(Rows from a pointing dataset)
------------------------

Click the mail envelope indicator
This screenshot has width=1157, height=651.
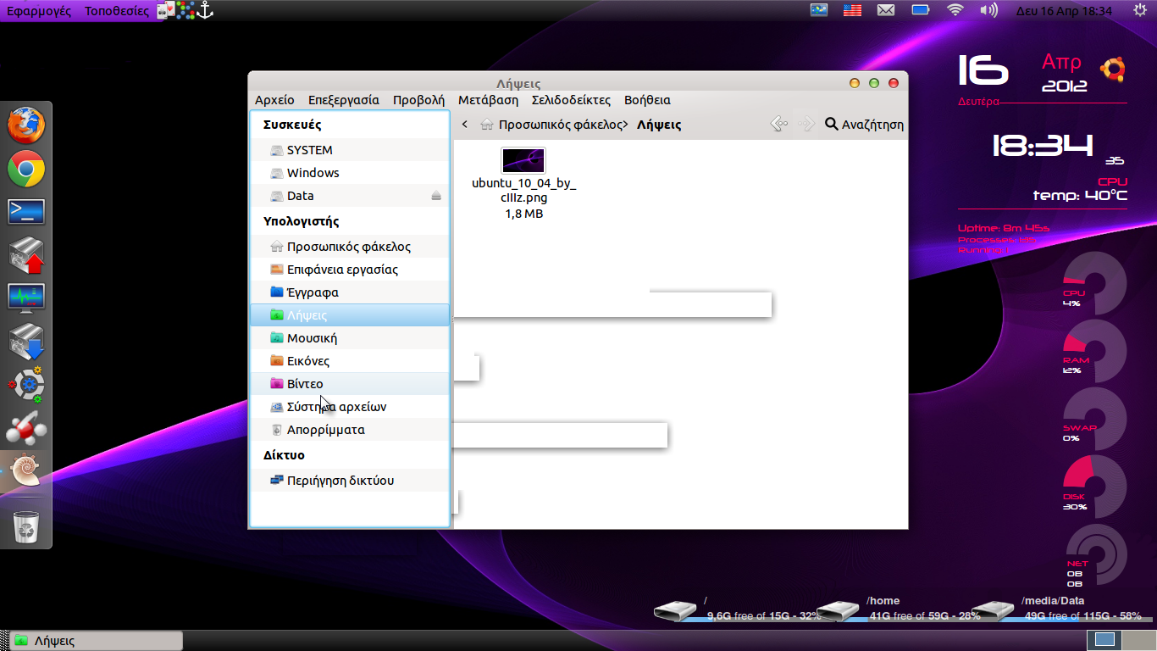(x=886, y=10)
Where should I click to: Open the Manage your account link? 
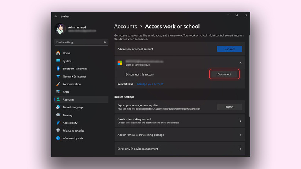coord(150,84)
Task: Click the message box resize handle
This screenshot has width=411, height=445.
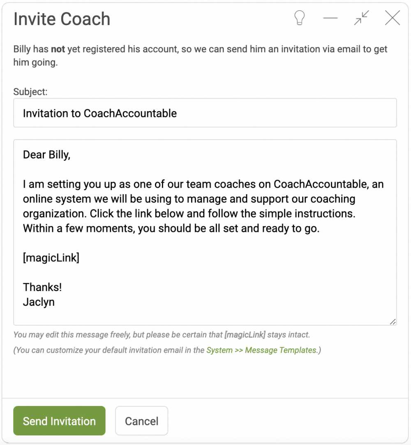Action: (393, 321)
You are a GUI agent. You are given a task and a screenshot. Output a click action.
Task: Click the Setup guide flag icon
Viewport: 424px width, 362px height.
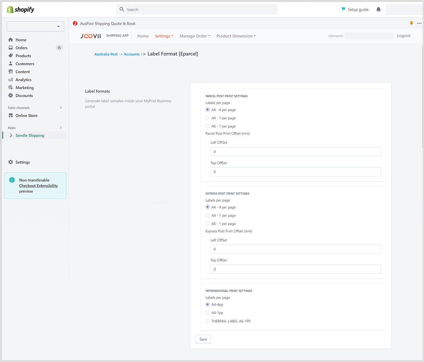[x=343, y=9]
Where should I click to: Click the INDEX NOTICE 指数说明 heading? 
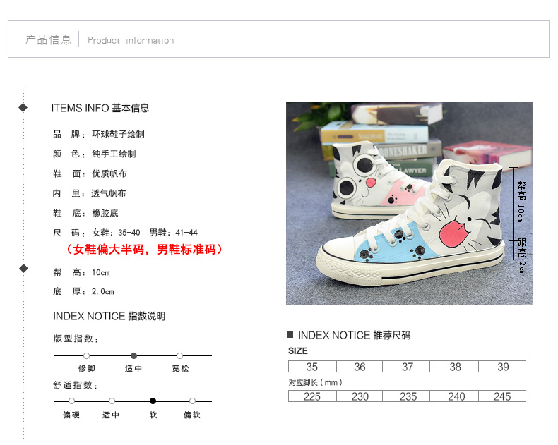pos(109,316)

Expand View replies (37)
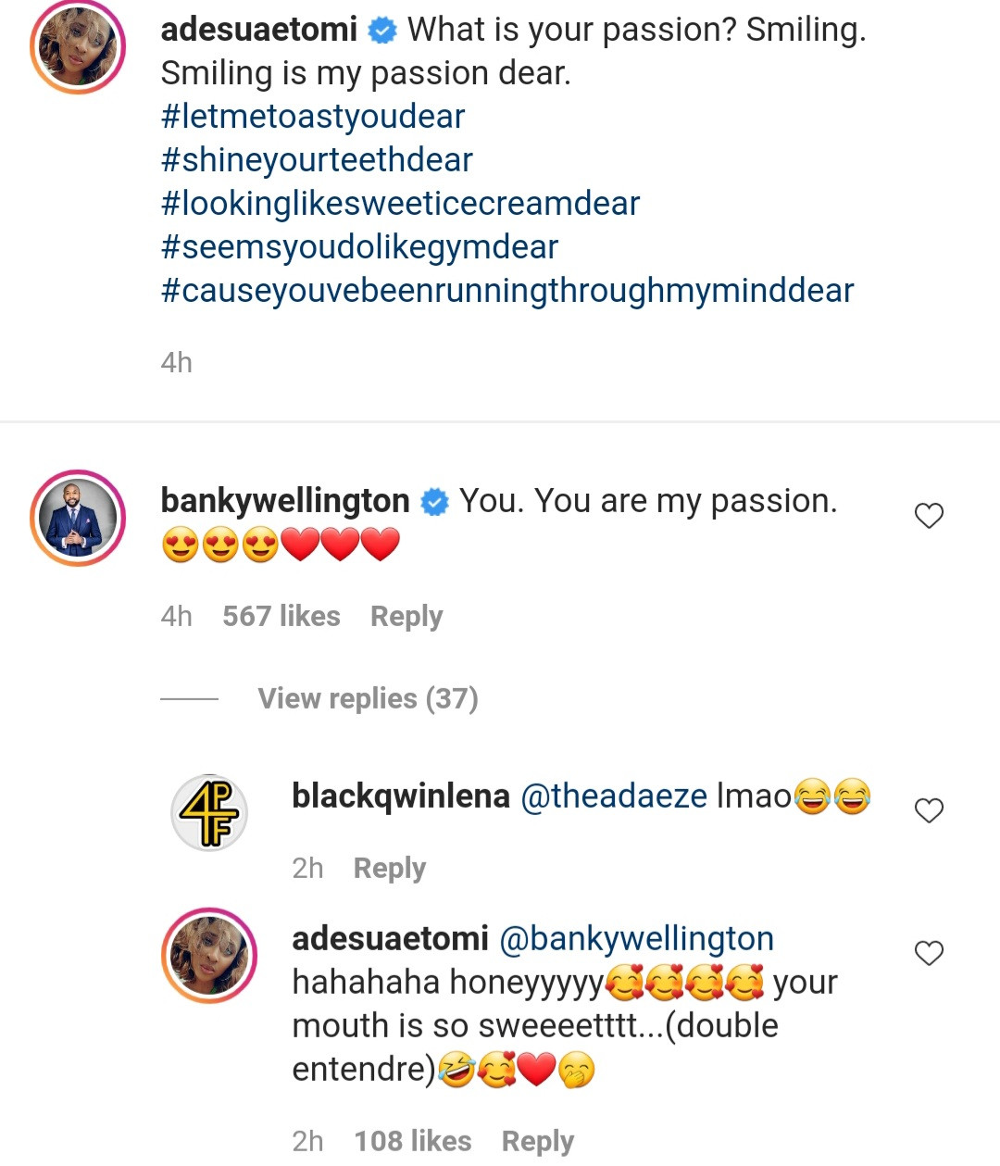click(x=368, y=698)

------------------------

## Exercise description
Quote the rows from the line containing "Where should I click to: Open" through the end of the rows, keeping both ends. Omit the pictures from your answer.

## Task solution
Where should I click to: Open the Manage your account link? 
coord(150,84)
Task: Click the message box resize handle
This screenshot has width=411, height=445.
Action: (393, 321)
You are a GUI agent. You are given a task and a screenshot. Output a click action.
Task: Click the Setup guide flag icon
Viewport: 424px width, 362px height.
[x=343, y=9]
Where should I click to: Click the INDEX NOTICE 指数说明 heading? 
pos(109,316)

Expand View replies (37)
click(x=368, y=698)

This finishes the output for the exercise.